Полуизвестность Сатуновского отчасти объяснима тем, что по личному темпераменту он поэт-одиночка, маргинал. Знаком был со многими, но по-настоящему сошелся только с лианозовцами. Это неудивительно, в его поэзии есть своя линия отбора и отказа, близкая лианозовской группе.
Мне говорят:
какая бедность словаря!
Да, бедность, бедность;
низость, гнилость бараков;
серость,
сырость смертная;
и вечный страх: а ну, как…
да, бедность, так.
Уже в стихах, написанных Сатуновским в конце 30-х годов, можно заметить все основные признаки позднейшей поэтики, а главное – ее речевую, интонационную основу. Авторский голос и подразумеваемый комментарий необъяснимым образом существуют даже в тех стихах Сатуновского, которые сделаны по типу «готовой вещи» и состоят только из обрывков чужой речи и газетной бестолочи:
Позвонил соседу
и имел с ним беседу
при средних намолотах,
при высоком агрофоне,
10 а то и 15,
просо под вопросом,
оставайтесь с Гондурасом!
В каждом случае это какая-то одна, незамеченная прежде возможность. И вот она ненавязчиво, как будто «под шумок», введена в поэзию. Введена неявно, но существует, воспринимается явно, с поразительной очевидностью, подтвержденной живой, скользящей интонационной игрой, возможной, казалось бы, только в устной речи. И настолько естественен ритмический импульс, что в пространстве стихотворения устанавливается свой словесный режим – локальная языковая автономия, отменяющая действие общих законов, но позволяющая чувству существовать предельно открыто, почти без защитной оболочки.
А Золушка после бала
юшечки похлебала,
покушала, стало быть, юшку,
и прыг! – на свою раскладушку.
Спи, дитятко, спи, Янина,
не разбереди пианино…
В стихах Сатуновского трудно обнаружить какие-то лексические предпочтения и варьирование литературных приемов, традиционно обозначаемые как «стиль». Стилевое решение продиктовано обстоятельствами – конкретной ситуацией письма. Возможность стихового высказывания обнаруживается каждый раз в совершенно неожиданном месте. Мы, вслед за автором, начинаем понимать, что нет какой-то особой языковой зоны, специально или преимущественно выделенной для поэзии, что она вольно и неопознанно живет среди нас. К ней нельзя «обратиться», с ней можно только внезапно совпасть. Удача такого совпадения должна быть предельно очевидна – уже необязательно как-то дополнительно подтверждать литературную принадлежность вещи и специально оснащать ее стиховыми признаками. Стихи Сатуновского полностью открыты читательскому диагнозу и в этом смысле беззащитны (впрочем, как и все хорошие стихи). Сатуновский первым из современников проявил такое доверие к своему будущему читателю, дал ему такую свободу.

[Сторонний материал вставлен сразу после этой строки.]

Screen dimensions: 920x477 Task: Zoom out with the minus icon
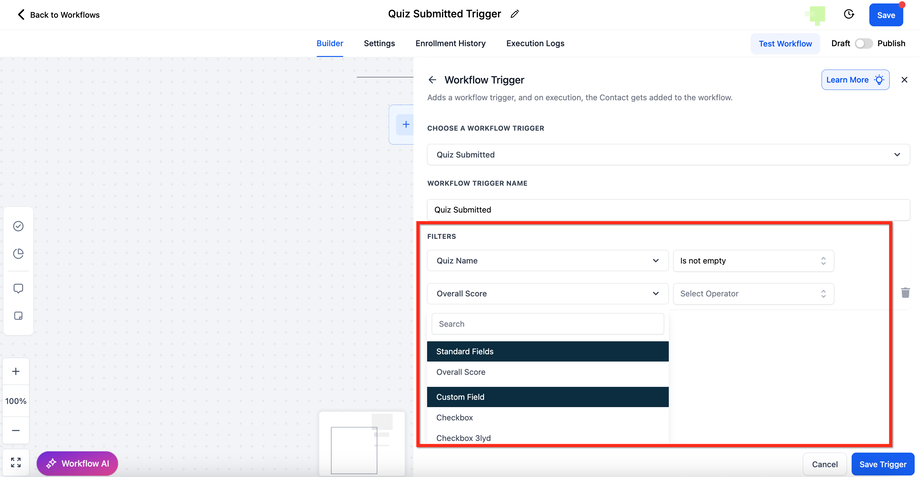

Вещи Сатуновского одновременно и стихи, и настолько не «стихи» (не версификация), что при возвратном движении к «стихам» оставляют огромные возможности для маневра. К сожалению, мало кто ими воспользовался, что как раз понятно: чтобы так вольно существовать в поэзии, надо быть таким человеком. Не берусь уточнять, каким именно, но это можно почувствовать при чтении.

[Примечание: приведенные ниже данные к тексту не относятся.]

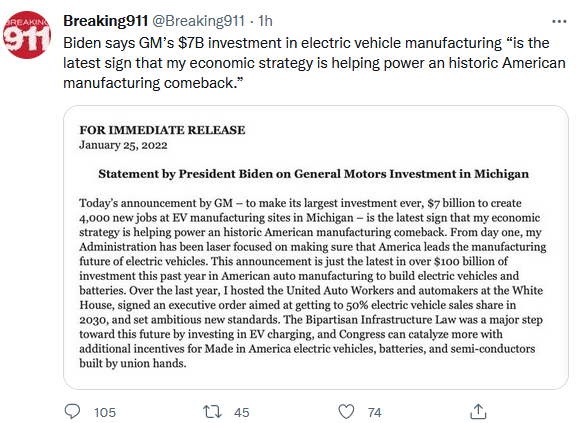Click the FOR IMMEDIATE RELEASE heading
Screen dimensions: 578x423
pos(162,130)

А я вхожу с авоськой, соль, мыло, лук.
На, пырни меня своими всевидящими, всененавидящими.
В поэзии новый автор – это новый герой. Тот, кого раньше не было или он не решался писать. Трудно объяснить, чем создается у Сатуновского очевидность новизны и личной неповторимости – неожиданностью ли средств или интонацией, возможной, казалось бы, только в устной речи? Стихи Сатуновского – это письменная устная поэтическая речь. Соединение в одно целое таких совершенно разных языковых возможностей и есть поразительное, но немногими еще понятое открытие инженера-химика из города Электросталь.
«Почти тысячу раз я чувствовал себя счастливым – когда мне случалось написать стихотворение», – сказал Сатуновский в крохотном предисловии к рукописному собранию сочинений. Это невозможно не почувствовать. Его стихи – в первую очередь угаданная счастливым озарением ситуация, при которой и слова, и вызывающие их обстоятельства преодолевают свою природу, становясь фактами другой, счастливой реальности.